#### Excerpt:
* * * * *

What the Court actually decided

The first case, FCC v. AT&T, Inc. (No. 25-406), came down 8-1. At its core, AT&T argued that the FCC’s two-stage process for imposing civil forfeiture penalties, where the agency first determines a violation administratively and then enforces the penalty through federal court, violates the Seventh Amendment right to a jury trial.

The Court disagreed. The majority held that because judicial enforcement remains available in federal courts when needed, the mechanism passes constitutional muster.

The ruling also resolved a circuit split that had been creating regulatory chaos. The Fifth Circuit had sided with carriers challenging the FCC’s authority, while the Second and D.C. Circuits had upheld it. That disagreement, involving major carriers like AT&T and Verizon, is now settled.

The second case, Sripetch v. SEC (No. 25-466), was unanimous at 9-0. Justice Neil Gorsuch wrote the opinion, which affirmed the SEC’s power to seek disgorgement of ill-gotten profits without needing to demonstrate that specific investors suffered actual financial losses.

Gorsuch grounded the decision in traditional equitable principles. The idea is straightforward: if someone cheats, you strip them of their net gains. You don’t need to first prove that a specific victim’s bank account shrank by a specific dollar amount.

Why this matters beyond telecom and traditional securities

These rulings arrive in the aftermath of the 2024 SEC v. Jarkesy decision, which had imposed meaningful restrictions on the SEC’s ability to use in-house administrative law judges for certain civil penalty cases. The June 4 decisions effectively counterbalance Jarkesy. While the SEC still faces limits on in-house adjudication for some penalty types, its disgorgement powers are now on firmer legal ground. The Sripetch ruling builds on the framework established in Liu v. SEC (2020), which first confirmed disgorgement as a legitimate equitable remedy but capped it at net profits.

* * * * *

#### Exercise inputs:
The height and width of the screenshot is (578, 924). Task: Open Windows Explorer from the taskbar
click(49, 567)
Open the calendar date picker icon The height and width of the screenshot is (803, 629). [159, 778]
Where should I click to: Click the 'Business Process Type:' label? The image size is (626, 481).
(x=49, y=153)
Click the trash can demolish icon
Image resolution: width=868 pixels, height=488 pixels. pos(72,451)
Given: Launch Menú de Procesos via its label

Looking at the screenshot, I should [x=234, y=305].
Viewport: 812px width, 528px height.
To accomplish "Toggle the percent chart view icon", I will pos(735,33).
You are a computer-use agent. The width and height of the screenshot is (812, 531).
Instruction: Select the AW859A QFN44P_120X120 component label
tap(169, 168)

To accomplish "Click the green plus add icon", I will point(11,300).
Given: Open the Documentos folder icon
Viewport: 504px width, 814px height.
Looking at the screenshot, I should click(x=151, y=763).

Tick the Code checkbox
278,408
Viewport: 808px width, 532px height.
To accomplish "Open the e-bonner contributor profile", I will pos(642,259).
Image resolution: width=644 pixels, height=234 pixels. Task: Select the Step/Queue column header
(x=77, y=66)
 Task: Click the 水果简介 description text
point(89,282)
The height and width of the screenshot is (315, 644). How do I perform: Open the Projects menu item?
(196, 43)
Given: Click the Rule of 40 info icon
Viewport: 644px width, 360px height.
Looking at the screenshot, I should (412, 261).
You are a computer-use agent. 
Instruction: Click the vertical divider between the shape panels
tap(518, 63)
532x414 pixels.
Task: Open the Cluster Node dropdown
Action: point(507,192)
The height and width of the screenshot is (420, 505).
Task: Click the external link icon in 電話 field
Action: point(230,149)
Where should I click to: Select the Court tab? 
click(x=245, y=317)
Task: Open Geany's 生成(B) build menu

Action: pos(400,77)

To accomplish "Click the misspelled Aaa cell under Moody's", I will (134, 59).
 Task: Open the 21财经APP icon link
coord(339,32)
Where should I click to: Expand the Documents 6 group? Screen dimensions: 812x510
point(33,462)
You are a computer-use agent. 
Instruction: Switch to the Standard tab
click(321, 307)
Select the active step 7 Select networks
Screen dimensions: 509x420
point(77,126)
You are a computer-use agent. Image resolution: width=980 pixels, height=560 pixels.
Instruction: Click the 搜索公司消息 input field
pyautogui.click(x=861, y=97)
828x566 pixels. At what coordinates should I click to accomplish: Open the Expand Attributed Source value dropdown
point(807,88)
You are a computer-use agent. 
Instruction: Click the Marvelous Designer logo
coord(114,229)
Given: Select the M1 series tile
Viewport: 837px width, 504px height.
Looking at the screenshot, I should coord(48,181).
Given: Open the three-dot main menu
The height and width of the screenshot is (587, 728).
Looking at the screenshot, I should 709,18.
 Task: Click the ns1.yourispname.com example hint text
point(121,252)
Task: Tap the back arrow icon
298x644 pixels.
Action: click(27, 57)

* * * * *

#### The tasks:
#1 Can you arrange the lines of the listing, starting with the line that contains "Where should I click to: Select" and going on through the line that contains "Looking at the screenshot, I should coord(48,181).", as a numbered list, with both of those lines included and blank lines left out?
#2 Could you pick up the excerpt on the Supreme Court's rulings about FCC and SEC penalty powers and carry it on from its last sentence?

#### Results for each task:
#1
1. Where should I click to: Select the Court tab? 
2. click(x=245, y=317)
3. Task: Open Geany's 生成(B) build menu
4. Action: pos(400,77)
5. To accomplish "Click the misspelled Aaa cell under Moody's", I will (134, 59).
6.  Task: Open the 21财经APP icon link
7. coord(339,32)
8. Where should I click to: Expand the Documents 6 group? Screen dimensions: 812x510
9. point(33,462)
10. You are a computer-use agent. 
11. Instruction: Switch to the Standard tab
12. click(321, 307)
13. Select the active step 7 Select networks
14. Screen dimensions: 509x420
15. point(77,126)
16. You are a computer-use agent. Image resolution: width=980 pixels, height=560 pixels.
17. Instruction: Click the 搜索公司消息 input field
18. pyautogui.click(x=861, y=97)
19. 828x566 pixels. At what coordinates should I click to accomplish: Open the Expand Attributed Source value dropdown
20. point(807,88)
21. You are a computer-use agent. 
22. Instruction: Click the Marvelous Designer logo
23. coord(114,229)
24. Given: Select the M1 series tile
25. Viewport: 837px width, 504px height.
26. Looking at the screenshot, I should coord(48,181).

#2
For the FCC, the resolved circuit split means telecommunications companies operating nationally can no longer forum-shop for friendlier courts on enforcement challenges. The agency’s penalty authority now applies uniformly across the country.

These rulings follow the overturning of Chevron deference in 2024. The Supreme Court is affirming that while agencies may face new procedural constraints, their fundamental enforcement powers remain intact.

What this means for investors and market participants

The SEC has aggressively pursued disgorgement in cases involving digital asset firms, and the Sripetch ruling removes a key legal defense available to targets of those actions. Previously, a company or individual facing SEC enforcement could argue that if no investors demonstrably lost money, perhaps through a token price recovering after an alleged violation, disgorgement was inappropriate.

That argument is now dead at the Supreme Court level.

The FCC ruling carries its own implications for the broader tech and communications sector. Companies that might have been inclined to challenge agency penalties through aggressive litigation now face a Supreme Court precedent that explicitly endorses the existing enforcement framework.